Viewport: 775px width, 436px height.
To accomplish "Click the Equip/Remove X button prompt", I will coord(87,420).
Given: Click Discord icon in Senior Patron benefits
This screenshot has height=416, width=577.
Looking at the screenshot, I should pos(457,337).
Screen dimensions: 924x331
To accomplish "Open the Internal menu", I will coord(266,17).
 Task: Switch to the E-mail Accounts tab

---

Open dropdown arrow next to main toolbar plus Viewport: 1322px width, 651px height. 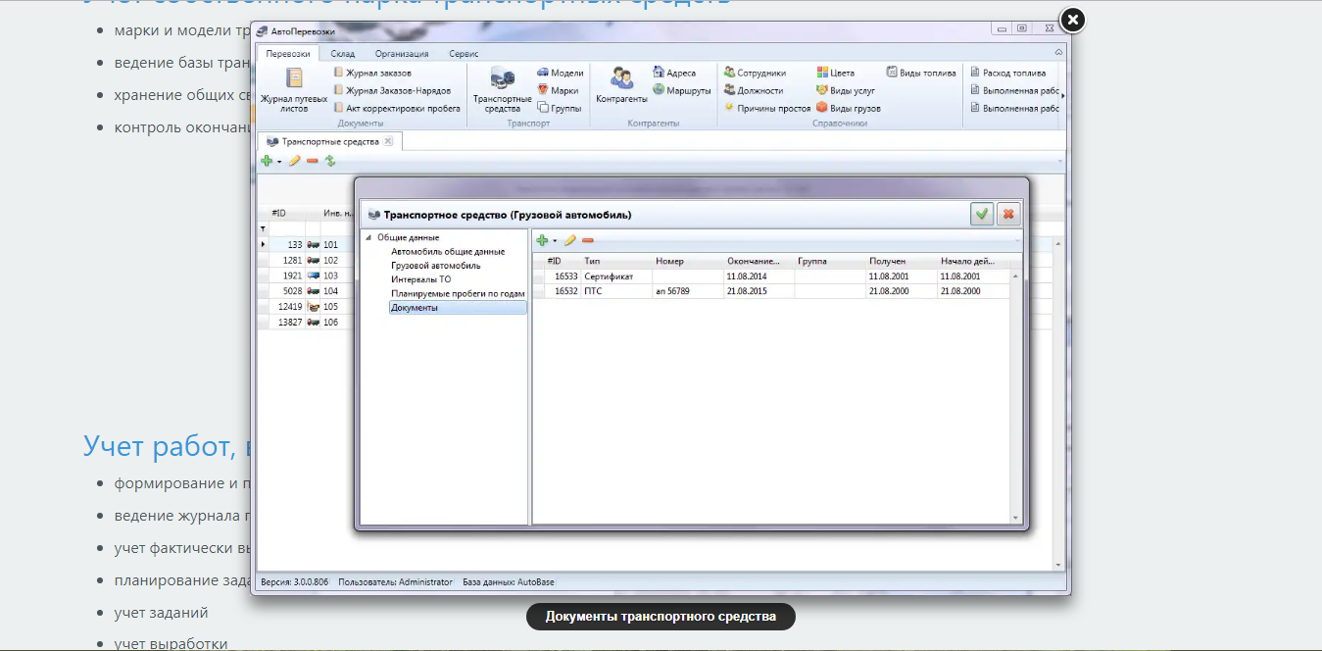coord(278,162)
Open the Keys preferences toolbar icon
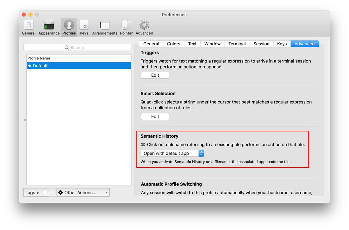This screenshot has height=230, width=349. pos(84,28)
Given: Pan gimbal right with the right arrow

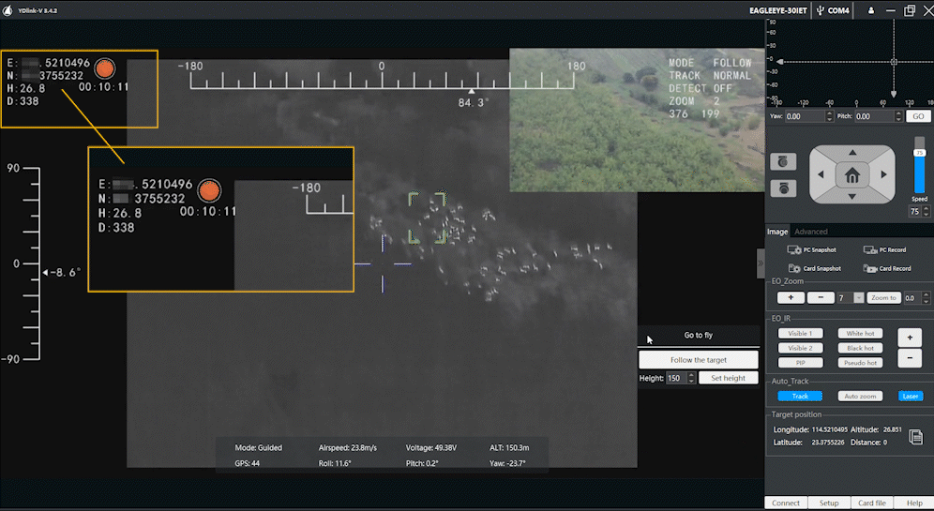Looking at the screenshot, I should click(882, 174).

* * *

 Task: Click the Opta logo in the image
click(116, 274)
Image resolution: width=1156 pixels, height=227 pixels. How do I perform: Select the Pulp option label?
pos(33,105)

TASK ITEM | From the records above, count how many lines hold the string "accomplish", then give only that number.

OUTPUT OF THE EXERCISE | 2